Commission regulation 140.72 implements these statutory provisions, delegates to specified senior staff the authority to make disclosures to “a contract market, registered futures association or self-regulatory organization,” and establishes the standards and protocols governing such disclosures. However, regulation 140.72 has never been amended to replace the reference to “contract market” with a reference to the more inclusive defined term, “registered entity,” which includes not only designated contract markets, but several other types of entities as well (see note 2 above). The term, “registered entity,” was added to the Act by the Commodity Futures Modernization Act of 2000 (“CFMA”).[4] The registered entity definition was subsequently expanded by the CFTC Reauthorization Act of 2008 (“2008 Reauthorization Act”),[5] which incorporated electronic trading facilities trading significant price discovery contracts into the registered entity definition as section 1a(29)(E).
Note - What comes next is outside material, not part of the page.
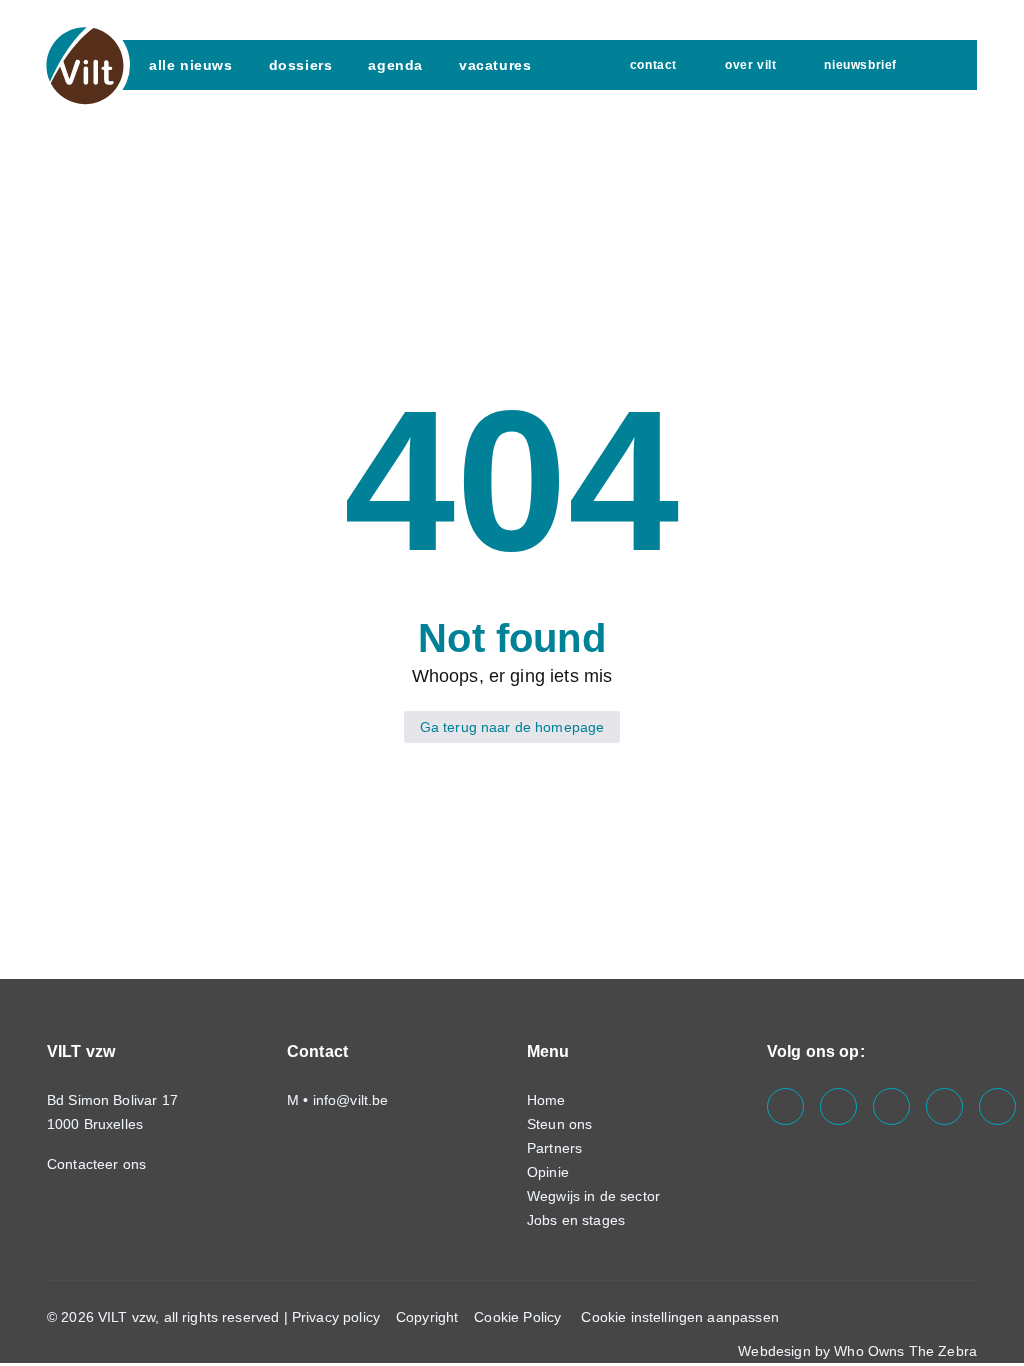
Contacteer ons (98, 1164)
The CEA also recognizes the need to share confidential information with other Federal or state regulatory authorities, acting within the scope of their jurisdiction, as well as foreign futures authorities, and in section 8(e) authorizes the Commission to make such disclosures on request, provided the Commission is satisfied that the information will not be disclosed except in connection with an action or proceeding brought under the laws governing the receiving authority, to which that receiving authority is a party. Commission regulation 140.73 implements the provisions of CEA section 8(e), delegates to specified senior staff the authority to make disclosures and establishes the standards and protocols governing disclosure to a requesting regulator.

As discussed below, the principal amendments to regulation 140.72 are being proposed: (1) To conform the Commission's rule to the CEA, as amended by the CFMA and the 2008 Reauthorization Act, by applying the regulation to “registered entities;” (2) to require that registered entities update their lists of confidential data recipients on an annual basis and notify the Commission within 10 business days of any changes to the list; and (3) to clarify that confidential information provided by the Commission to registered entities Start Printed Page 15636may only be used for market surveillance, audit, investigative or rule enforcement responsibilities of the registered entity. The Commission additionally is proposing technical amendments to both regulations 140.72 and 140.73.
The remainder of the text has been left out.